## Extract
-- begin --
# top three



## par (May 22, 2005)

I'm curious (and i'm sure that you've posted this before). If (for some strange reason) you where limited to only smoke three different brands/types of cigars over the next year or so. Which ones would it be?


----------



## MiamiE (Mar 5, 2005)

Bolivar Corona, Partagas Shorts, PSD4


----------



## LasciviousXXX (Oct 12, 2004)

Cuaba, Partagas, HDM

There's too many good ones in each line to try and narrow it down to 1 so I'll be greedy and just include the entire line of each


----------



## RPB67 (Mar 26, 2005)

Partagas PSD4

Montecristo #2

Cohiba Siglo VI


----------



## DownUnder LLG (Mar 29, 2005)

LasciviousXXX said:


> Cuaba, Partagas, HDM
> 
> There's too many good ones in each line to try and narrow it down to 1 so I'll be greedy and just include the entire line of each


What he said, not nes in that order though, but then again does order matter?


----------



## LastClick (Jan 2, 2005)

It would have to be: 

Joya De Nic Ant
PSD4
RASS


----------



## bulldawg (Jan 22, 2005)

Boli PC, Monte #2, JL2


----------



## The Prince (Apr 9, 2005)

ERDM Choix Supreme, Punch Super Selection No. 2, H.Upmann Super Corona.


----------



## partagaspete (Apr 27, 2004)

Partagas Lusitania

PSD4

RASS

I think after the PSP2's age they would probably replace the RASS or D4's. Just not sure yet.

Y


----------



## emdub23 (Feb 20, 2004)

PSD4
Esplendido
BBF


----------



## zemekone (Aug 1, 2004)

I guess im gonna have to go with the rest of these gorillas:
PSD4
HdM Epi 2
MAG 46


----------



## MoTheMan (May 24, 2003)

My three favorites:


Cohiba Lancero

R&J Churchill (Tubo)

HdM Epi2


----------



## DsrtDog (Jan 25, 2005)

Partagas Lusi
Bolivar RC
Monte #2

They would all be aged 3 years minimum


----------



## LasciviousXXX (Oct 12, 2004)
-- end --
Reproduce the cigar thread from "## par (May" up to and including "(Mar 5, 2005)", swapping in "pipe tobaccos" wherever "cigars" appears. The listing has no connection to the cigar thread.

## Given data
-- begin --
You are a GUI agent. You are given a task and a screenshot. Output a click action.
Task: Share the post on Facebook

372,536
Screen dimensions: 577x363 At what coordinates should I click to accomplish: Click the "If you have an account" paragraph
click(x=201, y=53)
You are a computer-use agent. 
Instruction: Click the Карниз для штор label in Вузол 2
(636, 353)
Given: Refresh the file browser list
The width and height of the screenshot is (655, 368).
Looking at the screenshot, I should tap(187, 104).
-- end --
-- begin --
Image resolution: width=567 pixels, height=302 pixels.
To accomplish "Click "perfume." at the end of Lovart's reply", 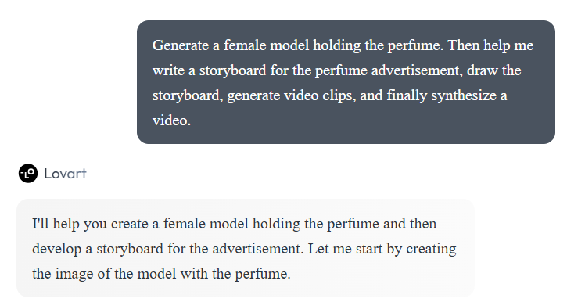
-- end --
-- begin --
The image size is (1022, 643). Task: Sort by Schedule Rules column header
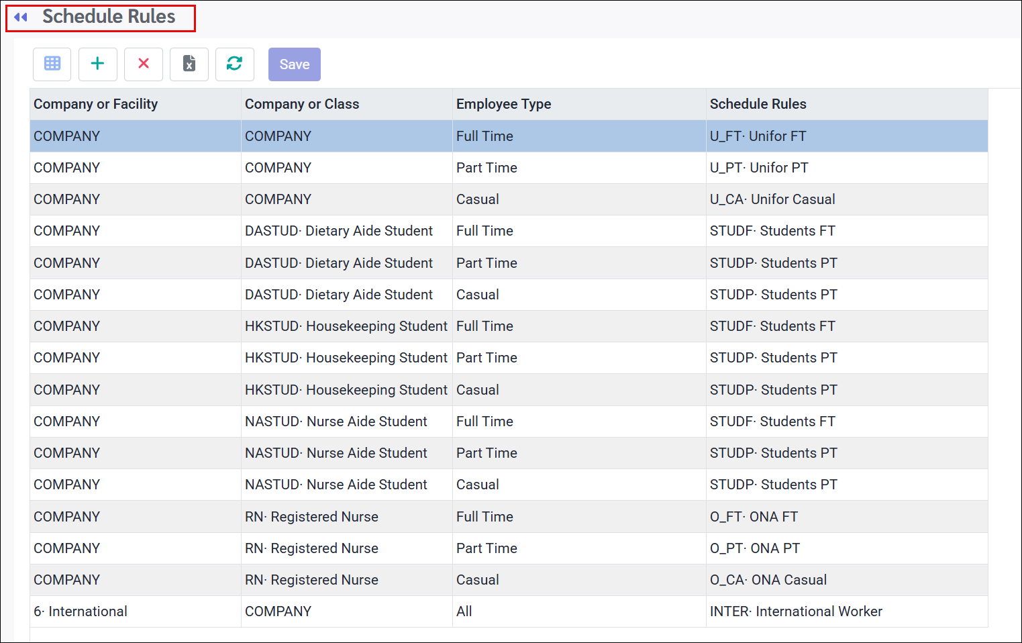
-- end --
## Answer to the task
## par (May 22, 2005)

I'm curious (and i'm sure that you've posted this before). If (for some strange reason) you where limited to only smoke three different brands/types of pipe tobaccos over the next year or so. Which ones would it be?


----------



## MiamiE (Mar 5, 2005)